Era muy difícil en la dietética antigua separar la función alimentaria de la función meliorativa. El tratadito sobre las frutas comestibles, titulado De fructibus vescendis (c. 1471) de Battista Massa da Argenta, estudia primero la elección del tipo de frutas y a continuación su complexión (complexio), para seguidamente indicar el influjo o impacto que causa en los siguientes órganos: estómago, hígado, riñones, vejiga, vientre, corazón, pulmón, cerebro, ojos; termina con el efecto externo (decoratio) provocado en cara y piel, su relación con los venenos (venena), con el sudor (sudor) y con las alteraciones mórbidas visibles (apostema). La autoridad de los escritores griegos y árabes era decisiva en cada caso.
Por su apreciable carga energética y dietética no es sorprendente la cantidad de efectos “funcionales” plurivalentes que le fueron atribuidos a determinados alimentos[4].
Lo admirable es que en los modernos libros de farmacopea se reseñan, con datos bioquímicos, las mismas excelencias que los antiguos reconocían, por ejemplo, en las carnes[5].
[1] Debasis Bagchi, Francis C. Lau, Dilip K. Ghosh Biotechnology in functional foods and nutraceuticals, Boca Raton : CRC Press, 2010. Maria Saarela, Functional foods: concept to product, Cambridge, Woodhead, 2011
[2] Cfr. una panorámica de estos temas en Debasis Bagchi.(ed.) Nutraceutical and functional food regulations in the United States and around the world, Amsterdam, Boston: Elsevier/Academic Press, 2008.
[3] Geoffrey P. Webb, Complementos nutricionales y alimentos funcionales Zaragoza, Acribia, D.L. 2007. Sobre los aspectos jurídicos que implican las prácticas de “enriquecimiento” nutricional, cfr. Silvia Bañares Vilella, Los alimentos funcionales y las alegaciones alimentarias: una aproximación jurídica, Barcelona : Atelier, D.L. 2006.
[4] Un ejemplo: ¿qué alcance tiene este alimento funcional que es el higo? Complexión: los higos frescos son calientes y húmedos, según Galeno; los higos secos son calientes en el primer grado, según Avicena. Estómago: el higo es la fruta que más nutre y menos humores nocivos encierra, aunque provoca meteorismo en el vientre y flatulencia; es más nocivo el seco que el fresco, según Galeno y Averroes. Hígado: los higos secos se transforman en humores coléricos en el hígado, el cual queda muy recalentado, según Isaac Iudaeus; pueden incluso generar piojos, según Galeno. Riñones: los higos secos son buenos, según Galeno, para los nefríticos y los que sufren de cálculos. Vejiga: los higos secos, según Isaac, son diuréticos y liberan de humores gruesos o densos. Vientre: si los higos están bien maduros, según Galeno, discurren fácilmente a través del intestino y agilizan la evacuación natural; según Averroes, estas propiedades laxantes las tienen también los higos frescos, aunque producen meteorismo. Pulmón: los higos secos purgan el pecho y el pulmón del humor denso, según Isaac. Cerebro: Avicena recomienda ingerir higos secos a los que sufren de epilepsia, enfermedad llamada mal caduco Piel: los higos secos confieren buen color a la piel, según Avicena. Contravenenos: los higos secos, según Galeno, se oponen a los venenos cuando se comen con nueces y ruda. Sudor: los higos frescos favorecen la sudoración, según Dioscórides. Medicina: según Averroes, las cataplasmas de higos secos tienen el poder de resolver inflamaciones, como las esquinancias (inflamaciones de la garganta).

> [Ejercicio A]: Reproduce sin cambios el pasaje del fragmento sobre la dietética antigua que va desde "[1] Debasis Bagchi, Francis" hasta "Elsevier/Academic Press, 2008.".
> [Ejercicio B]: Según el fragmento sobre la dietética antigua, ¿qué efecto tienen los higos frescos de acuerdo con Dioscórides?

> [Material proporcionado]:
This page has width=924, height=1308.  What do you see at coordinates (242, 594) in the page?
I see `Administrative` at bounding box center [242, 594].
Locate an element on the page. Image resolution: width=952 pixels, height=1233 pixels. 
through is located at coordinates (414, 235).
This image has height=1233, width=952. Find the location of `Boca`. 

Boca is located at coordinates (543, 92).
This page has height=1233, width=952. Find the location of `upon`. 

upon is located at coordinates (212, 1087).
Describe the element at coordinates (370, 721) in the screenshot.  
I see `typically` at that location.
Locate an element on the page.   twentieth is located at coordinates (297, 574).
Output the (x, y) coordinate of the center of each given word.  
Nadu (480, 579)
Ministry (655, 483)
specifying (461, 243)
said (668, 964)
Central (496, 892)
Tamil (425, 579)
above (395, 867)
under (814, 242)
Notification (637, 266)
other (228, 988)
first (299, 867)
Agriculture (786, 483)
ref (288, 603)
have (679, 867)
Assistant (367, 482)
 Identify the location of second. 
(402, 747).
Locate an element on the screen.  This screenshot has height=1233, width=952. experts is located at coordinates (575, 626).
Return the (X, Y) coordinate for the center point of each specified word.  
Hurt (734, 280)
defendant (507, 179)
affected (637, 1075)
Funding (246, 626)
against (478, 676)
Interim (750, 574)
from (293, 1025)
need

> [Respuesta A]:
[1] Debasis Bagchi, Francis C. Lau, Dilip K. Ghosh Biotechnology in functional foods and nutraceuticals, Boca Raton : CRC Press, 2010. Maria Saarela, Functional foods: concept to product, Cambridge, Woodhead, 2011
[2] Cfr. una panorámica de estos temas en Debasis Bagchi.(ed.) Nutraceutical and functional food regulations in the United States and around the world, Amsterdam, Boston: Elsevier/Academic Press, 2008.

> [Respuesta B]: Favorecen la sudoración.